--- Request ---
Put every line of the records below into a numbered list, leaving out any blank lines.

--- Material for this task ---
-------------------------
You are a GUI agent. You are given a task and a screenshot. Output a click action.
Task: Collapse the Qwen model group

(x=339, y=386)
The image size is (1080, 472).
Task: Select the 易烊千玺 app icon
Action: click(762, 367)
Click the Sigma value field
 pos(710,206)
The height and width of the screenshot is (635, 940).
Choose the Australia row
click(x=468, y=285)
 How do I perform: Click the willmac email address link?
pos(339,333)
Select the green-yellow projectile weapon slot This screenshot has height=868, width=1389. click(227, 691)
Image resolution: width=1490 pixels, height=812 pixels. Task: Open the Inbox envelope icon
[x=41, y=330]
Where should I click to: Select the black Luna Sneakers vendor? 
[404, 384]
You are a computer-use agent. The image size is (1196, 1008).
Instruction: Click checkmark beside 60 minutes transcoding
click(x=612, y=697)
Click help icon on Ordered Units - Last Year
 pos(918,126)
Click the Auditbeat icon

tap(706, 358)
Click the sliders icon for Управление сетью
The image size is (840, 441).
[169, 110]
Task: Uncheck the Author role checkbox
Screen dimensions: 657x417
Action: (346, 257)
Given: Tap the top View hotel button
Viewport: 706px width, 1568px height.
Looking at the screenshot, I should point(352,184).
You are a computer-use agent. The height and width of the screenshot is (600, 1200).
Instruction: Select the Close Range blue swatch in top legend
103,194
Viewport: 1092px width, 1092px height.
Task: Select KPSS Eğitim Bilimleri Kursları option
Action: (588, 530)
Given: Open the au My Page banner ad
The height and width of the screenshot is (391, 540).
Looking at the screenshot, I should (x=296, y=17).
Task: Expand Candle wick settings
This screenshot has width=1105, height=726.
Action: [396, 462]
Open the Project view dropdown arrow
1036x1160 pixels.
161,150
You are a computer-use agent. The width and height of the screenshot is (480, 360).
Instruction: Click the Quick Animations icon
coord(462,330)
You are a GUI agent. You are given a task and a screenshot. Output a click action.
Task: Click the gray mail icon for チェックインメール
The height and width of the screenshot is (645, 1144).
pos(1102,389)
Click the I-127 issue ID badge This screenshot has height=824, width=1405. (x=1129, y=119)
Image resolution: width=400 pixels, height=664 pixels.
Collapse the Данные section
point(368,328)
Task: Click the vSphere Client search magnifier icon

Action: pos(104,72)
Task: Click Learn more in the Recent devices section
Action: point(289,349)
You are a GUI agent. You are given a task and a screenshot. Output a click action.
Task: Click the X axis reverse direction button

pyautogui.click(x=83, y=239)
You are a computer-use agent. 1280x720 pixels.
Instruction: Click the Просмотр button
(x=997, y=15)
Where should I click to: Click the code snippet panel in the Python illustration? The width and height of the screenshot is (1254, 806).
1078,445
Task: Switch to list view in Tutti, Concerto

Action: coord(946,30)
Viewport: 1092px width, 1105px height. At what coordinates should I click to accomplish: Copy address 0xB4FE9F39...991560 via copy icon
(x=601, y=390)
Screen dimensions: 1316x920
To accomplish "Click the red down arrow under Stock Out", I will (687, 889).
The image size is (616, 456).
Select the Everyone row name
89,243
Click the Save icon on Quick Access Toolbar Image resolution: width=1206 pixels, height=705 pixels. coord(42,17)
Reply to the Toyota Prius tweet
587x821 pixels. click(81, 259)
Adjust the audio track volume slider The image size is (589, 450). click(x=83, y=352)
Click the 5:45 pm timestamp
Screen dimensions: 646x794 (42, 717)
-------------------------
--- Solution ---
1. You are a GUI agent. You are given a task and a screenshot. Output a click action.
2. Task: Collapse the Qwen model group
3. (x=339, y=386)
4. The image size is (1080, 472).
5. Task: Select the 易烊千玺 app icon
6. Action: click(762, 367)
7. Click the Sigma value field
8.  pos(710,206)
9. The height and width of the screenshot is (635, 940).
10. Choose the Australia row
11. click(x=468, y=285)
12.  How do I perform: Click the willmac email address link?
13. pos(339,333)
14. Select the green-yellow projectile weapon slot This screenshot has height=868, width=1389. click(227, 691)
15. Image resolution: width=1490 pixels, height=812 pixels. Task: Open the Inbox envelope icon
16. [x=41, y=330]
17. Where should I click to: Select the black Luna Sneakers vendor? 
18. [404, 384]
19. You are a computer-use agent. The image size is (1196, 1008).
20. Instruction: Click checkmark beside 60 minutes transcoding
21. click(x=612, y=697)
22. Click help icon on Ordered Units - Last Year
23.  pos(918,126)
24. Click the Auditbeat icon
25. tap(706, 358)
26. Click the sliders icon for Управление сетью
27. The image size is (840, 441).
28. [169, 110]
29. Task: Uncheck the Author role checkbox
30. Screen dimensions: 657x417
31. Action: (346, 257)
32. Given: Tap the top View hotel button
33. Viewport: 706px width, 1568px height.
34. Looking at the screenshot, I should point(352,184).
35. You are a computer-use agent. The height and width of the screenshot is (600, 1200).
36. Instruction: Select the Close Range blue swatch in top legend
37. 103,194
38. Viewport: 1092px width, 1092px height.
39. Task: Select KPSS Eğitim Bilimleri Kursları option
40. Action: (588, 530)
41. Given: Open the au My Page banner ad
42. The height and width of the screenshot is (391, 540).
43. Looking at the screenshot, I should (x=296, y=17).
44. Task: Expand Candle wick settings
45. This screenshot has width=1105, height=726.
46. Action: [396, 462]
47. Open the Project view dropdown arrow
48. 1036x1160 pixels.
49. 161,150
50. You are a computer-use agent. The width and height of the screenshot is (480, 360).
51. Instruction: Click the Quick Animations icon
52. coord(462,330)
53. You are a GUI agent. You are given a task and a screenshot. Output a click action.
54. Task: Click the gray mail icon for チェックインメール
55. The height and width of the screenshot is (645, 1144).
56. pos(1102,389)
57. Click the I-127 issue ID badge This screenshot has height=824, width=1405. (x=1129, y=119)
58. Image resolution: width=400 pixels, height=664 pixels.
59. Collapse the Данные section
60. point(368,328)
61. Task: Click the vSphere Client search magnifier icon
62. Action: pos(104,72)
63. Task: Click Learn more in the Recent devices section
64. Action: point(289,349)
65. You are a GUI agent. You are given a task and a screenshot. Output a click action.
66. Task: Click the X axis reverse direction button
67. pyautogui.click(x=83, y=239)
68. You are a computer-use agent. 1280x720 pixels.
69. Instruction: Click the Просмотр button
70. (x=997, y=15)
71. Where should I click to: Click the code snippet panel in the Python illustration? The width and height of the screenshot is (1254, 806).
72. 1078,445
73. Task: Switch to list view in Tutti, Concerto
74. Action: coord(946,30)
75. Viewport: 1092px width, 1105px height. At what coordinates should I click to accomplish: Copy address 0xB4FE9F39...991560 via copy icon
76. (x=601, y=390)
77. Screen dimensions: 1316x920
78. To accomplish "Click the red down arrow under Stock Out", I will (687, 889).
79. The image size is (616, 456).
80. Select the Everyone row name
81. 89,243
82. Click the Save icon on Quick Access Toolbar Image resolution: width=1206 pixels, height=705 pixels. coord(42,17)
83. Reply to the Toyota Prius tweet
84. 587x821 pixels. click(81, 259)
85. Adjust the audio track volume slider The image size is (589, 450). click(x=83, y=352)
86. Click the 5:45 pm timestamp
87. Screen dimensions: 646x794 (42, 717)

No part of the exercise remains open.